***** QUOTED PASSAGE *****
Switzerland’s wildest ski tour

Switzerland’s wildest ski tour

We peered over the top of a perfect-looking slope — sparkling, never-skied powder snow, rolling over the shoulder of the mountain, then dropping out of sight. Dan Loutrel, my guide, stamped his skis in the snow, then dug in his poles, trying to discern any weak layers that, combined with our weight, might trigger an avalanche. He moved forwards and back, obviously weighing up a decision on whether we should go ahead and ski the slope, or retreat.

The situation was, as they say in the mountaineering world, “consequential”. He and I were alone, on a glacier, on the flank of 3,000-metre Swiss peak called the Wendenhorn. Conditions were not ideal: in the previous week, 51 people had been caught in avalanches in Switzerland; six had died.

The minutes ticked past in silence — I was anxious not to say anything that might disturb or influence Dan’s thought process — but the siren call of the slope was loud in our ears. He was clearly conflicted. Below were 500 metres of powder that, if it stayed stuck to the mountain, would provide a descent we’d remember for years. If it did slide, a crack appearing in the snow and a vast slab accelerating downwards, “Well, your angels would be working triple time,” said Dan. “And they still wouldn’t save you.”
***** INFORMATION SUPPLIED *****
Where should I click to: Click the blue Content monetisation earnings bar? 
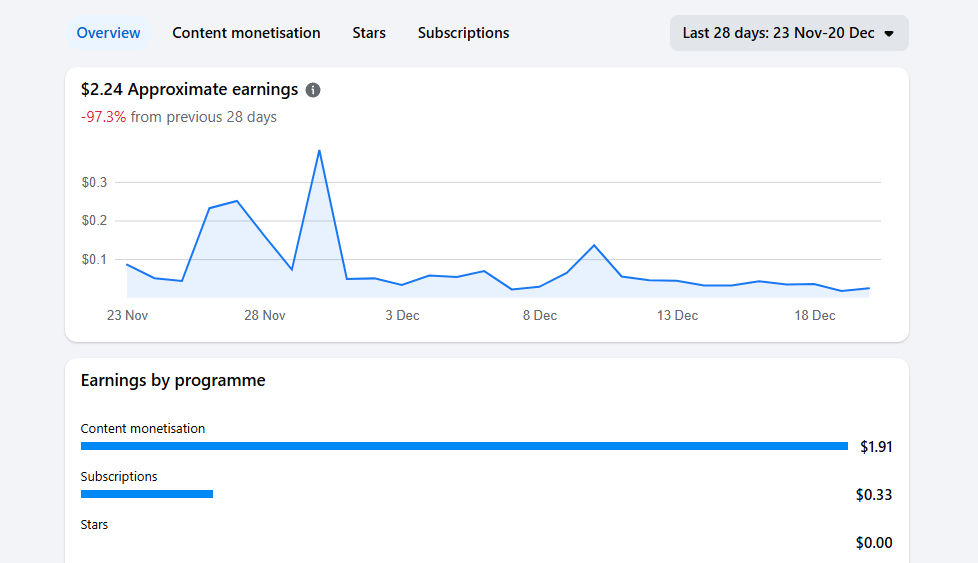pos(464,446)
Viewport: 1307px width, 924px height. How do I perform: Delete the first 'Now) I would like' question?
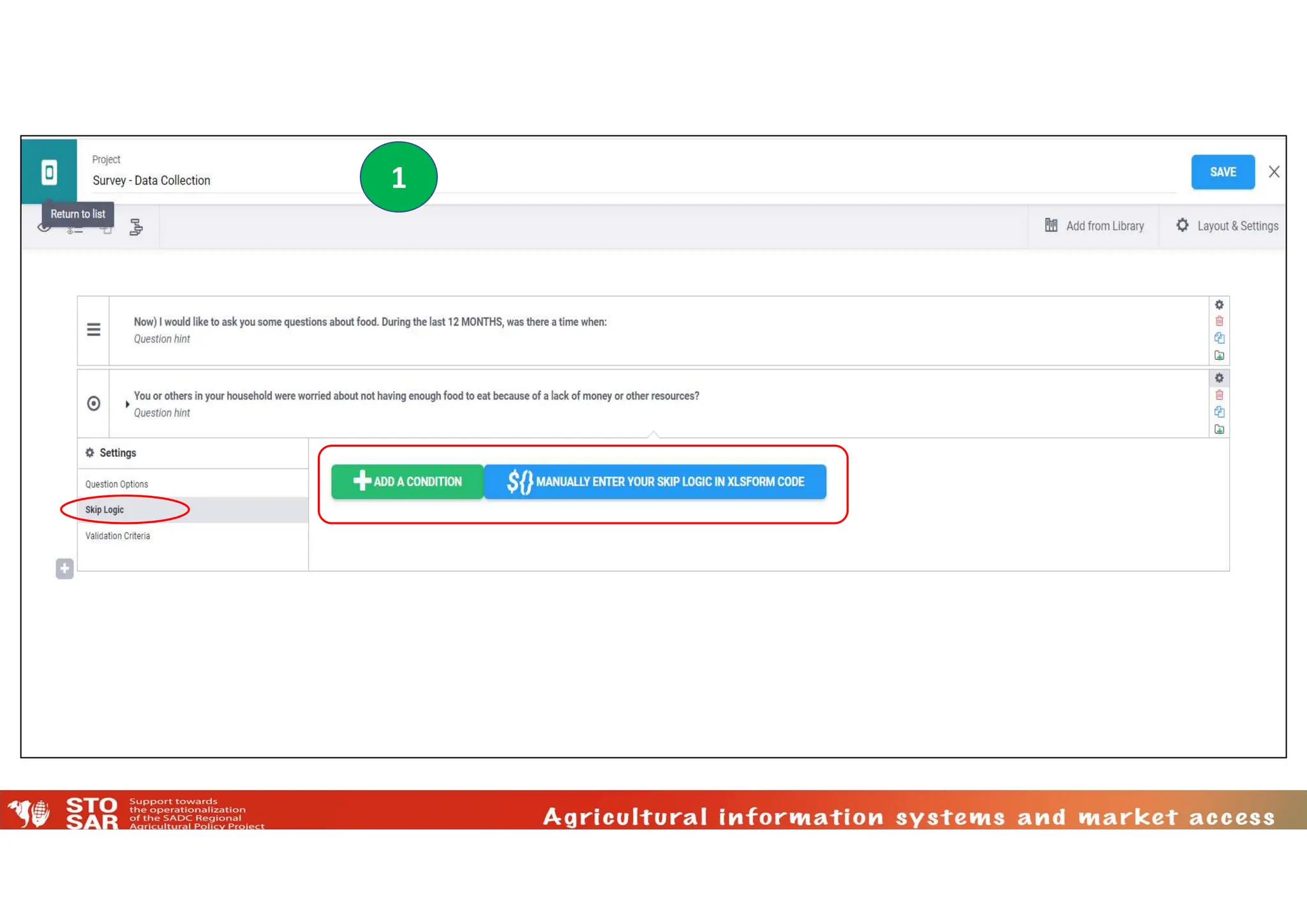1219,321
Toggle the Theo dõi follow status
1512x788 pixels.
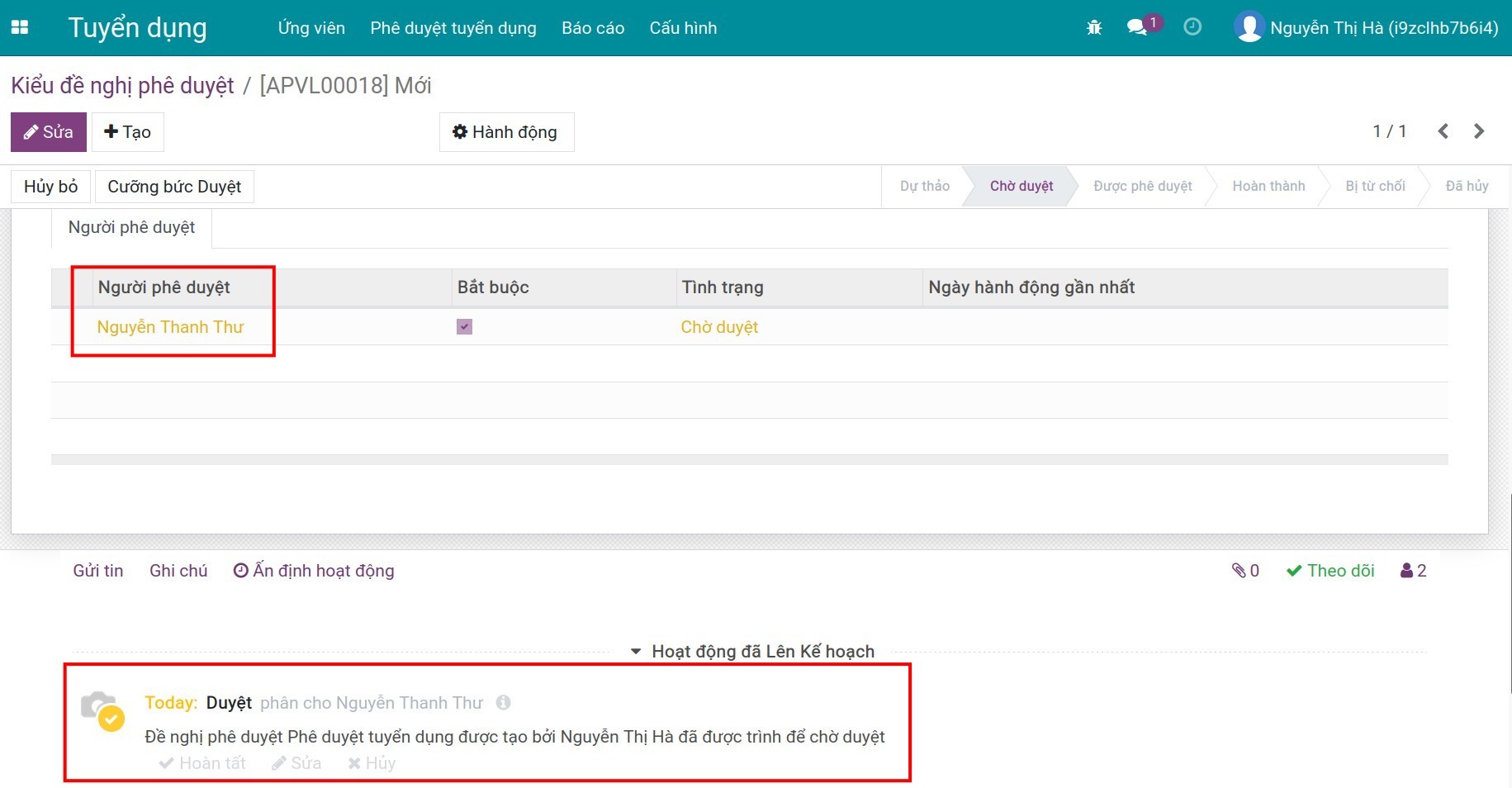(x=1330, y=571)
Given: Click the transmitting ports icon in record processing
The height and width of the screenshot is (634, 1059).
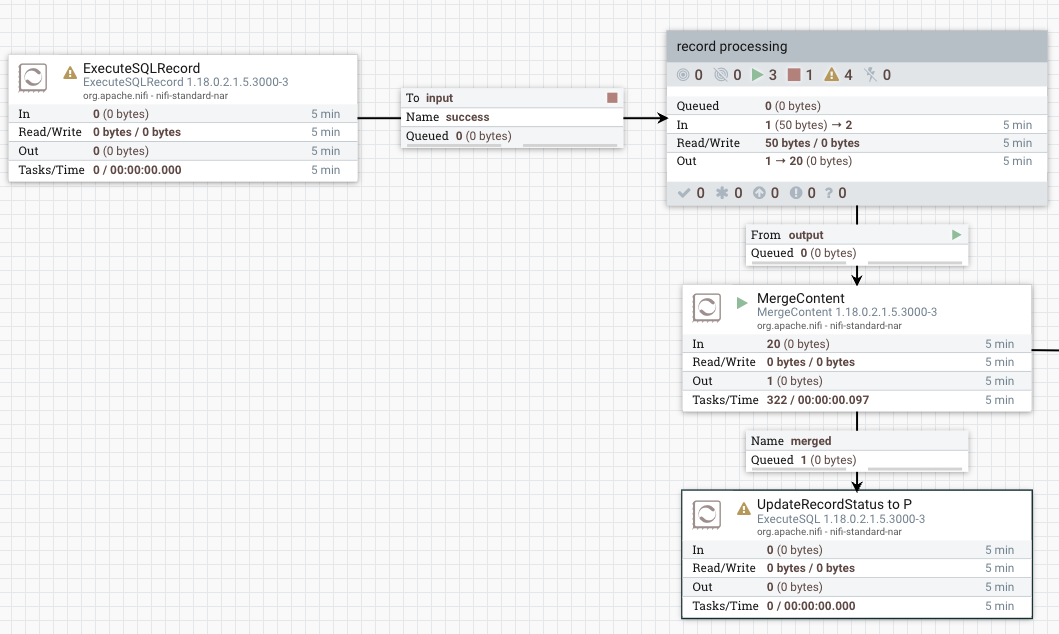Looking at the screenshot, I should pyautogui.click(x=683, y=75).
*****
_BRIEF_.
Write out, word for word, the part of the Swiss ski tour article from "We peered over" to "slope, or retreat.".

_ANSWER FOR THE TASK_.
We peered over the top of a perfect-looking slope — sparkling, never-skied powder snow, rolling over the shoulder of the mountain, then dropping out of sight. Dan Loutrel, my guide, stamped his skis in the snow, then dug in his poles, trying to discern any weak layers that, combined with our weight, might trigger an avalanche. He moved forwards and back, obviously weighing up a decision on whether we should go ahead and ski the slope, or retreat.